### Given passage:
Wisconsin Grassroots Festival
media release: Wisconsin Grassroots Network’s (WGN) 16th Annual Grassroots Festival is coming to McFarland. This year’s theme is “We Are the Guardrails Now.” Attendees will choose 4 of 20 breakout sessions. Topics range from creating a fair maps coalition to public education under siege to celebrating diversity.
It's up to us to rescue our democracy - together. No one can do it alone. This Festival brings us together to network, to learn, and to support one another.
39 statewide tabling organizations
20 breakout sessions
Lunch if reserved in advance by May 4 (walk in registrations are welcome for the day's other events).
Entertainment: Tom Kastle; The Raging Grannies of Madison & Dane County
Keynote speakers:
John C. Bonifaz is an Amherst-based attorney and political activist specializing in constitutional law and voting rights. He is the president and co-founder of Free Speech for People. He is also the founder of the National Voting Rights Institute and a former candidate for Massachusetts Secretary of the Commonwealth.
Alan Minsky is the executive director of Progressive Democrats of America (PDA).
A lifelong activist, Alan worked as a progressive journalist for two decades before joining PDA full time in 2018. He was the Program Director at KPFK Los Angeles from 2009-2018; and the coordinator of Pacifica Radio’s national coverage of elections. Before that, Alan was one of the founders of LA Indymedia. He co-created the original podcasts for The Nation and Jacobin Magazine, as well as the Ralph Nader Radio Hour. His writing can be found at The Nation, Truthdig, Commondreams and other platforms.
Alan’s activism began in college with union solidarity work and opposition to US involvement in Central America. In the 1990s and early 2000s, Alan was active in the counter-globalization and media democracy movements. In 2011, he began organizing for Occupy Wall Street in the months leading up to the occupation of Zuccotti Park.
Alan is a committed anti-racist, feminist and LGBTQ+ rights advocate. He is also an advocate for economic policies that address social inequality, eradicate poverty, and prioritize the interests of working and middle-class households. Alan began working with PDA in 2014.
John Nichols shares his perspective on the Wisconsin political condition. He also will review the threats posed to our democratic institutions. John Nichols is the author or co-author of more than a dozen books on media and politics. He is the national affairs correspondent for The Nation and associate editor of The Capital Times.
George Penn: The social gains of the last 100 years are being feverishly disemboweled. That will continue until who knows when. Social activists are trying to work on issues to improve our country. Win today, we lose tomorrow. It should be clear by now that our successes will not be durable unless we reclaim representation. We will not reclaim representation until we demand and achieve many reforms. The national movement is working on those reforms. In Wisconsin, three important reforms in the works are Fair Maps, Final Five Voting, and Wisconsin United to Amend’s work toward the We The People amendment bill. This amendment to get big money out of politics in the keystone reform. Working only in our favored silos and GOTV is Sisyphean folly. Big money in politics is the critical flaw.

### Supplied records:
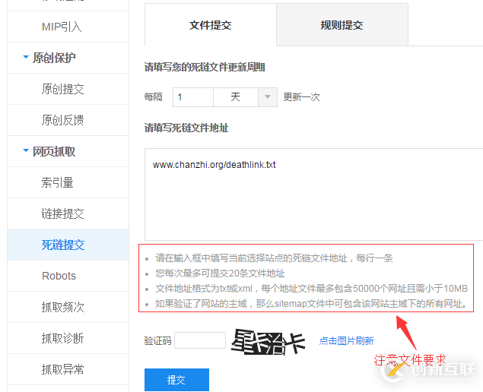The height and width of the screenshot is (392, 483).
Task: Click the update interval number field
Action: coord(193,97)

--

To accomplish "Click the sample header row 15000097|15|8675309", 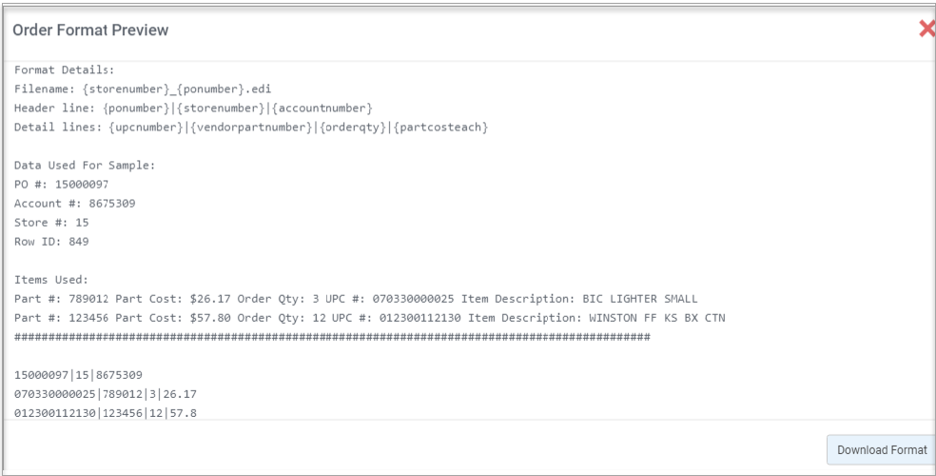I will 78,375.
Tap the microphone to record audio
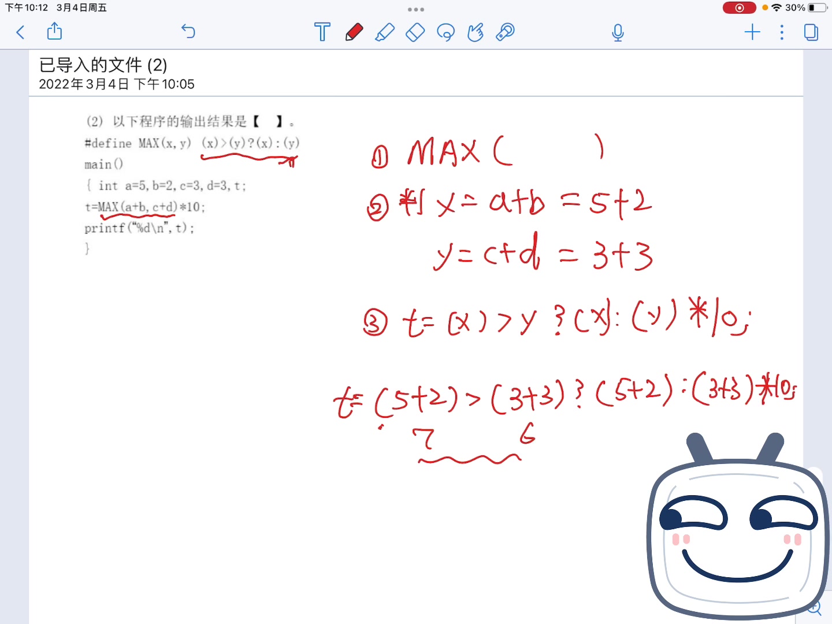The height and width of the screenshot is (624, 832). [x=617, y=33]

### Work task:
From the festival page:
1. What is this year's festival theme?
2. By what date must lunch be reserved?
3. What position does John Nichols hold at The Capital Times?
Use only the festival page to answer; ignore the records.

### Response area:
1. "We Are the Guardrails Now."
2. May 4
3. Associate editor